117 views Asked by At

Working on a Django project, I have a database of users and artworks, the latter of which can be liked. I would like to query, to get how many likes on all their pictures a singular user has together. I am able to write that over two for loops in views.py, but that is slow. I've also written it as a separate (terrible) SQL query, but I'm not certain how to then use it properly, since it's not a query-set anymore (I guess I'd have to query in a way where I get all the required data?).

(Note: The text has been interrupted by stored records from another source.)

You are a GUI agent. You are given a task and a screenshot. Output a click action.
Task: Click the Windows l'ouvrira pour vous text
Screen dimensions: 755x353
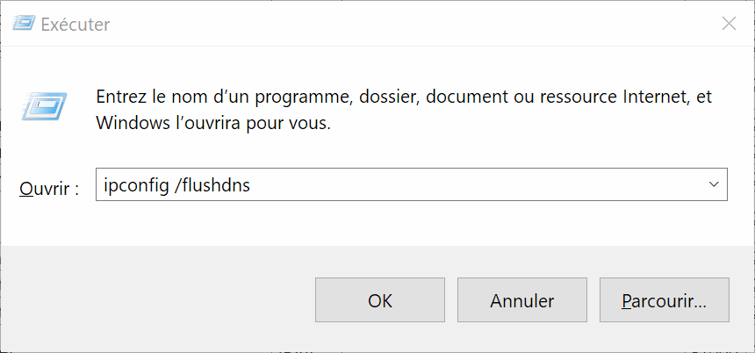click(213, 123)
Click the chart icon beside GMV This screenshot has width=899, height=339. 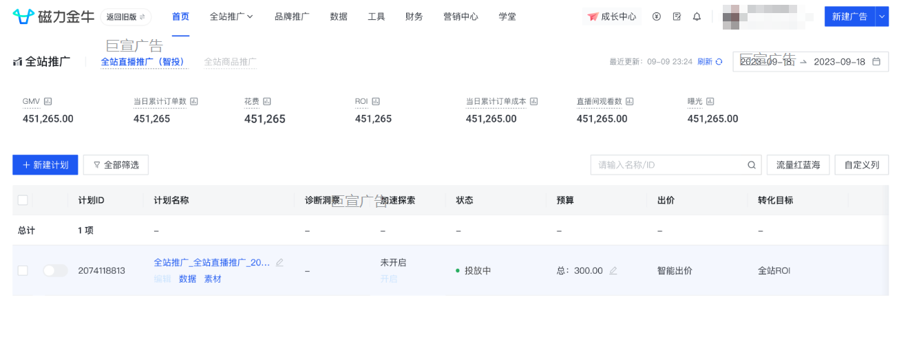point(48,102)
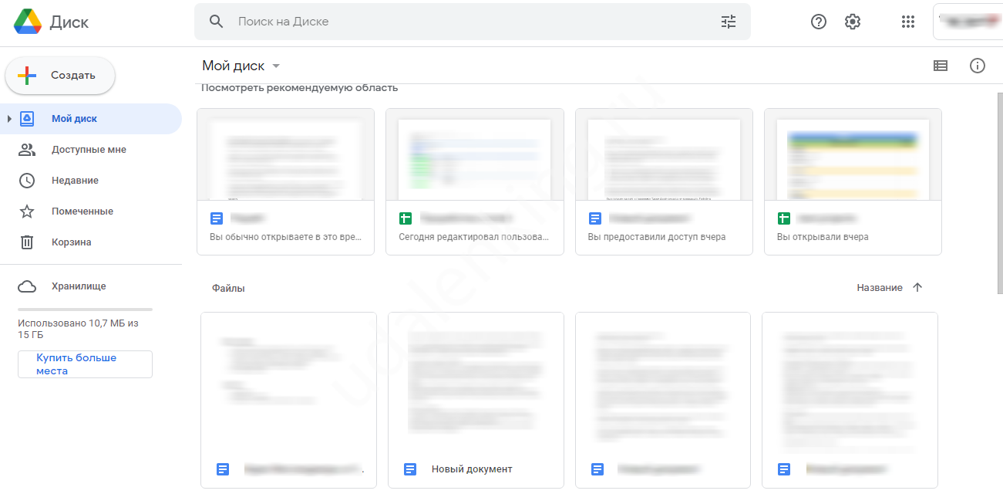Open the 'Название' sort options
The height and width of the screenshot is (494, 1003).
pyautogui.click(x=879, y=287)
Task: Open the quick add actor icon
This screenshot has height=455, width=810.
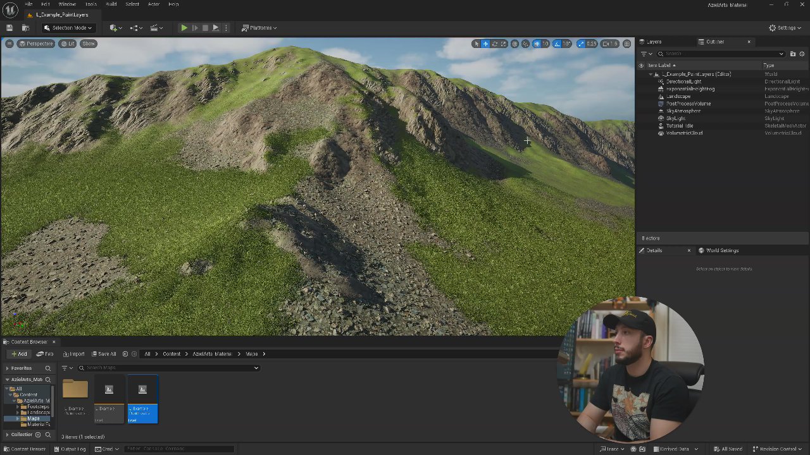Action: point(114,28)
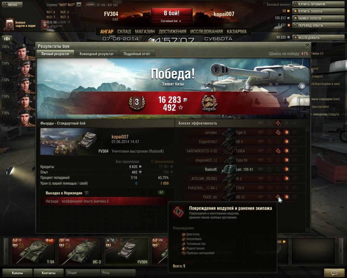
Task: Go to ИССЛЕДОВАНИЯ menu item
Action: pyautogui.click(x=206, y=32)
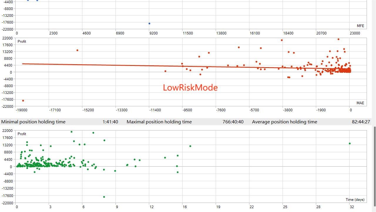
Task: Select the green point near 17 days
Action: 190,146

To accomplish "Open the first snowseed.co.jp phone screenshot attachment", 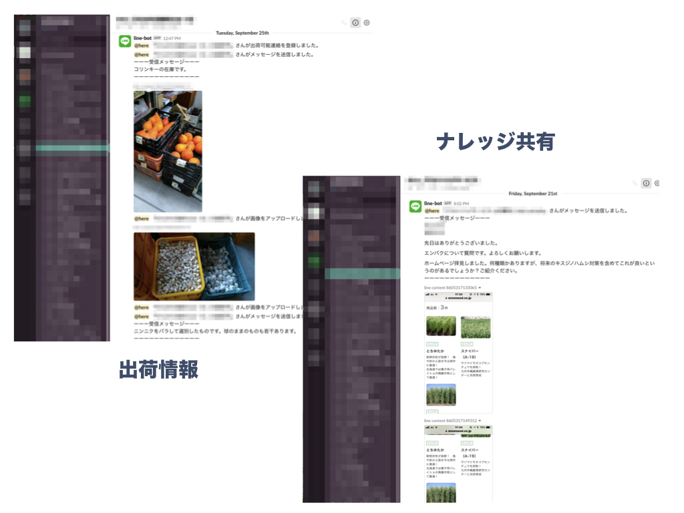I will coord(458,353).
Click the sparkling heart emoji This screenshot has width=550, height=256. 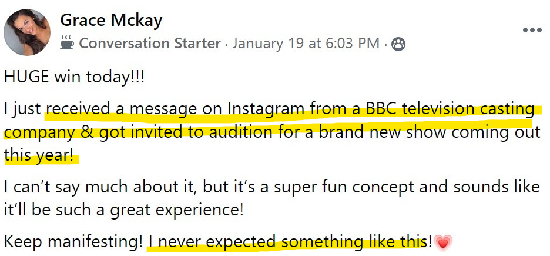[x=444, y=241]

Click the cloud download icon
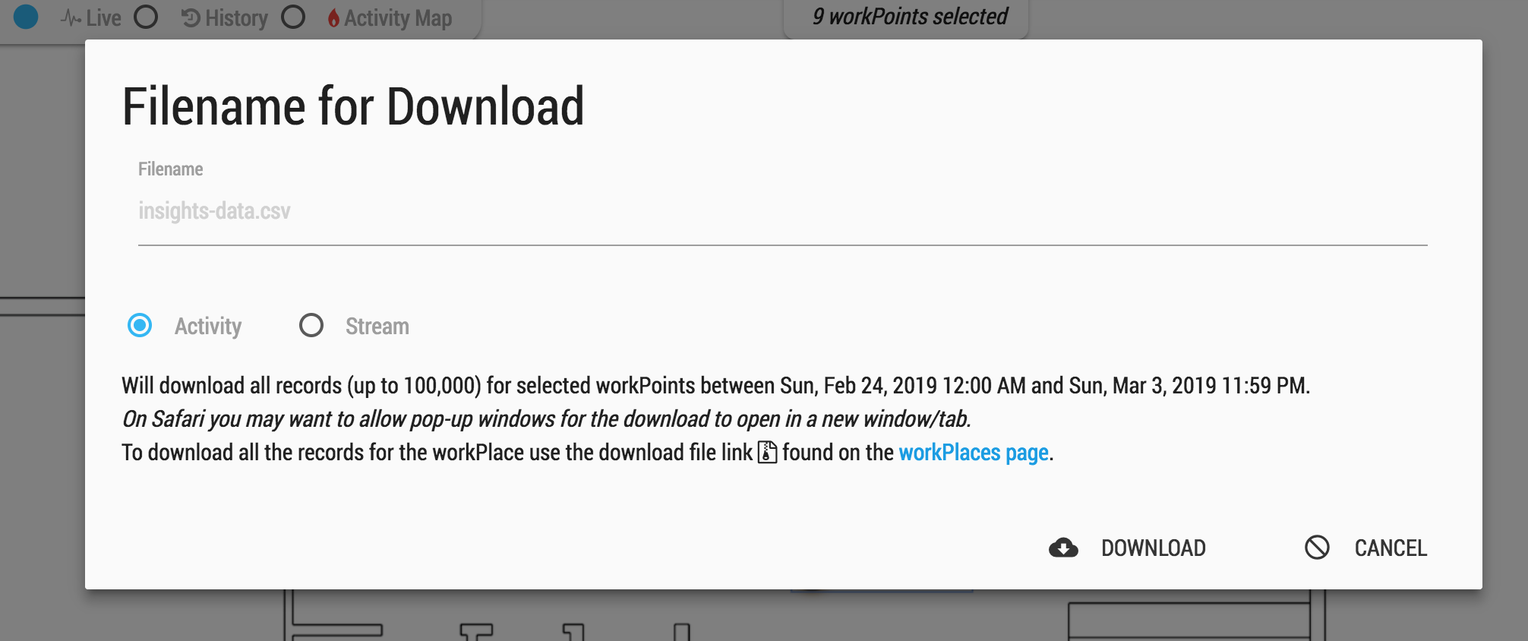click(1063, 548)
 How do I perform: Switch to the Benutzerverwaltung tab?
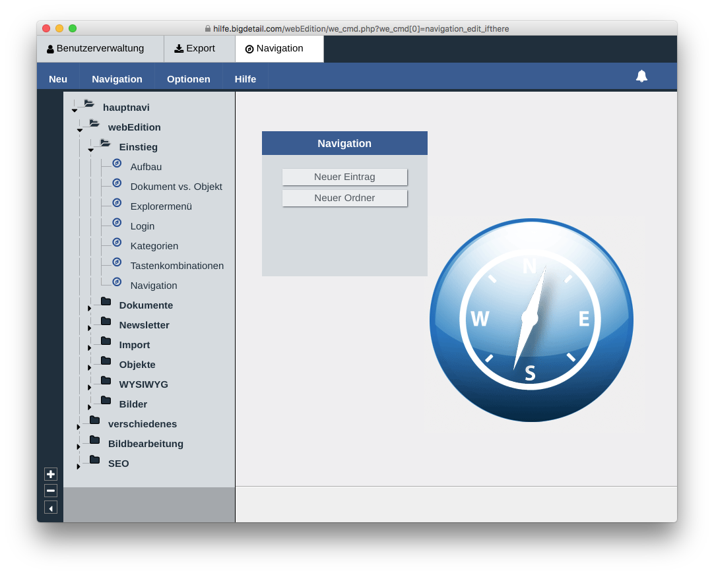100,49
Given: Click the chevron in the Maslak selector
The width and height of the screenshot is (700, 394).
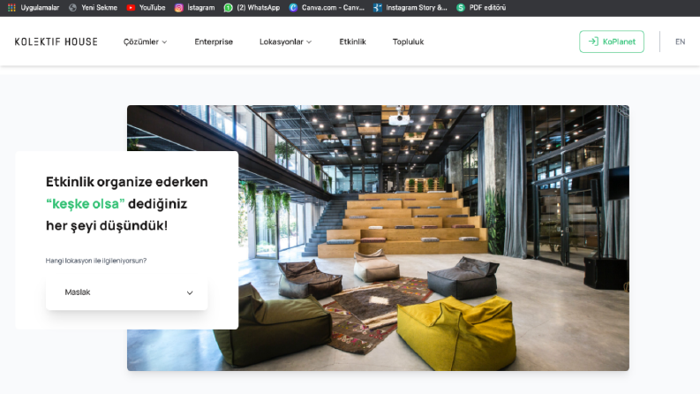Looking at the screenshot, I should point(190,292).
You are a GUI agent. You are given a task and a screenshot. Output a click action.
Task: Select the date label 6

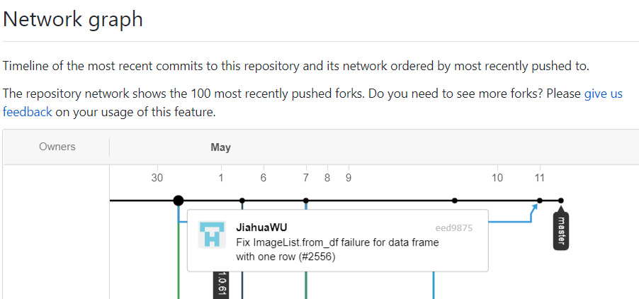click(x=264, y=178)
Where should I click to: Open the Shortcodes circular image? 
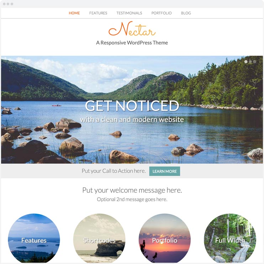coord(99,238)
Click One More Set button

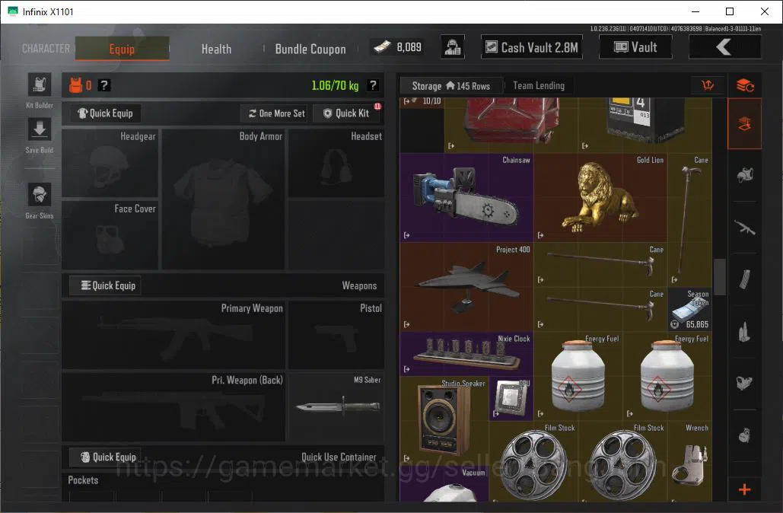pos(277,113)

The end idea is to simply have a table consisting of users, their emails, the number of likes their pictures have received, and the number of images posted. Here are the relevant models (I'm using the default Django auth_user table for users) and the SQL query.

class Arts(models.Model):
user_id = models.ForeignKey(settings.AUTH_USER_MODEL, on_delete=models.CASCADE, unique=False)
title = models.CharField(max_length=100)
description = models.TextField(unique=False, null=False, blank=True)
timestamp = models.DateTimeField(default=timezone.now)
url = models.URLField()
likes = models.IntegerField(default=0)

Artwork liked by user:

class Like(models.Model):                                  
artwork = models.ForeignKey(Arts, on_delete=models.CASCADE)
user = models.ForeignKey(settings.AUTH_USER_MODEL, on_delete=models.CASCADE)

my views.py for loop:

def all_users(request):
...
liked = defaultdict()
for user in users_all:
    liked[user.id] = 0
    for artwork in Arts.objects.filter(user_id=user.id):
        liked[user.id] += artwork.likes
...

SQL query

    with connection.cursor() as cursor:
    sql = """
WITH lajki AS 
(SELECT user_id_id, likes FROM artists_arts ORDER BY likes) 
SELECT user_id_id, SUM(likes) AS suma 
FROM lajki 
GROUP BY user_id_id 
ORDER BY suma DESC
"""
    cursor.execute(sql)
    def namedtuplefetchall(cursor):
        desc = cursor.description
        nt_result = namedtuple('Result', [col[0] for col in desc])
        return [nt_result(*row) for row in cursor.fetchall()]
    liked = namedtuplefetchall(cursor)

Is there a way to do this more efficiently?

1

There are 1 answers

1
willeM_ Van Onsem On BEST ANSWER

There is no need to use raw queries at all. You can query with:

from django.contrib.auth import get_user_model

def all_users(request):
    users = get_user_model().objects.annotate(
        suma=Sum('arts__likes')
    ).order_by('-suma')
    # …

The user objects that arise from this queryset will have an extra attribute .suma that will sum the likes of the related Arts objects of that user. This will normally avoid the temporary table, and just make one query.

I'm however not sure if it is a good idea to store the likes in the Arts object. This is basically data duplication (you store an aggregated form of data in the object). It turns out that keeping data in sync, even on the same database is harder. It thus might be better to count the likes for the Arts objects by the Like object.